Above top: Traditional Zapotec weavers in Oaxaca, Mexico, made rugs based on drawings
provided by an international group of graphic designers. Above, Steff Geissbuhler
and the weaver who realized his design pose with the finished product. Above bottom:
Carin Goldberg's design.
Offsite:
Rugs can be ordered through Juan Montes Lara at
stmn-ayt @rocketmail.com
or by writing to the weavers directly: Tejedores de Tapetes, Teotitlán
del Valle, Oaxaca, C.P. 704020, Mexico.
Collaborations between designers and craftspeople go back to the Bauhaus,
but a recent partnership between an international consortium of graphic
designers and a community of weavers in Oaxaca, Mexico, suggests a more
festive union. Alliance Graphique Internationale (AGI), founded in Paris
in 1951, is a prestigious association of graphic designers that, among other
things, intends to "provide friendship, mutual respect, the enjoyment
of the company of the like-minded, and even reassurance in the face of a
skeptical world." Despite the group's elite invitation-only membership,
friendship marked AGI's annual congress held last October in Oaxaca; it
was a celebration not only of designers and artisans but of ethnicity, culture,
and technology.
To promote the event's theme of diversity, Mexican AGI member German Montalvo
invited designers to submit a small sketch or drawing to the Zapotec weavers
in the village of Teotitlán del Valle, a community renowned for its
textile tradition. The weavers prepared and dyed wool, then wove each design
into a 3-by-5-foot rug. When the designers arrived in Teotitlán del
Valle, they found their 80-some rugs displayed on the village square in
front of an ancient church. While a local band played and small children
performed the community's ritual feather dance, weavers and designers met.

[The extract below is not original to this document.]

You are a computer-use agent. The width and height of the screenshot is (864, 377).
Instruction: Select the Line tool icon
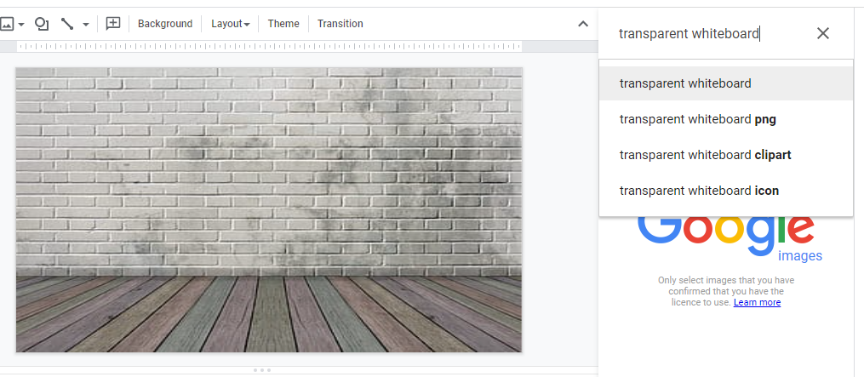click(x=68, y=24)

"The variety of designs and colors was just astounding," says
Steff Geissbuhler, then president of AGI/USA. "We celebrated with a
meal the village served on the plaza, accompanied by shots of mescal and
tequila out of hollowed bamboo sticks."
Hallucinatory alcohol notwithstanding, a sound financial arrangement
was at work. The graphic artists have agreed to donate their designs to
the crafts community, allowing the weavers permanent rights to sell rugs
with their patterns. The rugs, now available directly from the weavers,
are as festive as the event. Traditional Oaxacan rugs are characterized
by strong motifs, figurative silhouettes, and geometric designs. Not
surprisingly, the designs that recognize the graphic sensibility of Zapotec
tradition are the most successful, such as Tom Geismar's typographic layout,
Geissbuhler's vivid tropical checkerboard, Carin Goldberg's amorphic shapes
and dots, and Nancy Skolos's abstract composition of fioating squares.

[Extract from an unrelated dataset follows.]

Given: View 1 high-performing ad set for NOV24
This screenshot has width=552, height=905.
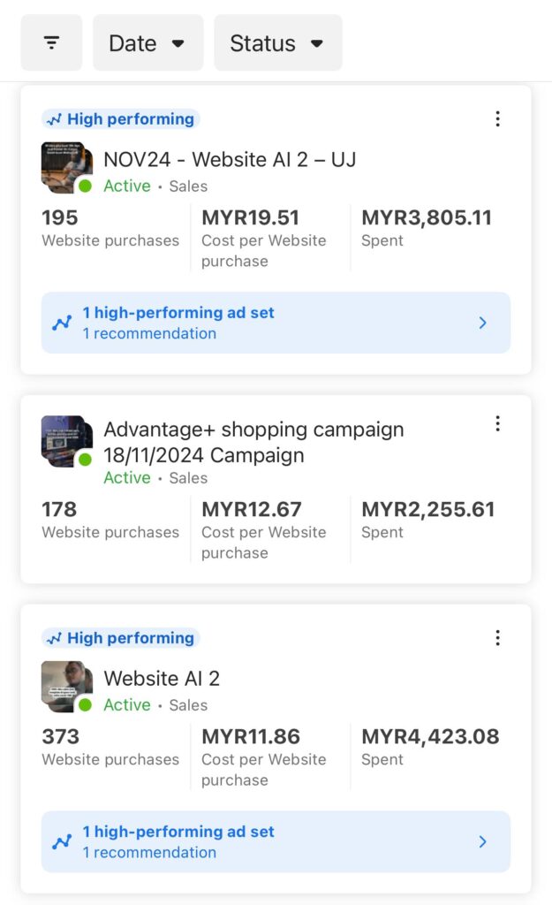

The weavers benefited from gaining the reproduction rights to the designs,
and they have offered something significant in return. Many of these
designs were generated on computer; when rendered in wool, the tactile quality
gives a new substance and dimension to the electronic sketches. "The
thing that impressed and surprised me most was the amount of time it took
the artisans to weave the rugs," says Skolos, who runs Skolos-Wedell
Design and Photography, in Charlestown, Massachusetts. "It only took
half an hour to draw it on the computer, but it took two weeks to weave
it. It made me realize how far removed the computer had placed me in relation
to the physical world." Thus the weave of these beautiful rugs also
spelled out a lesson plan for designers in the digital age.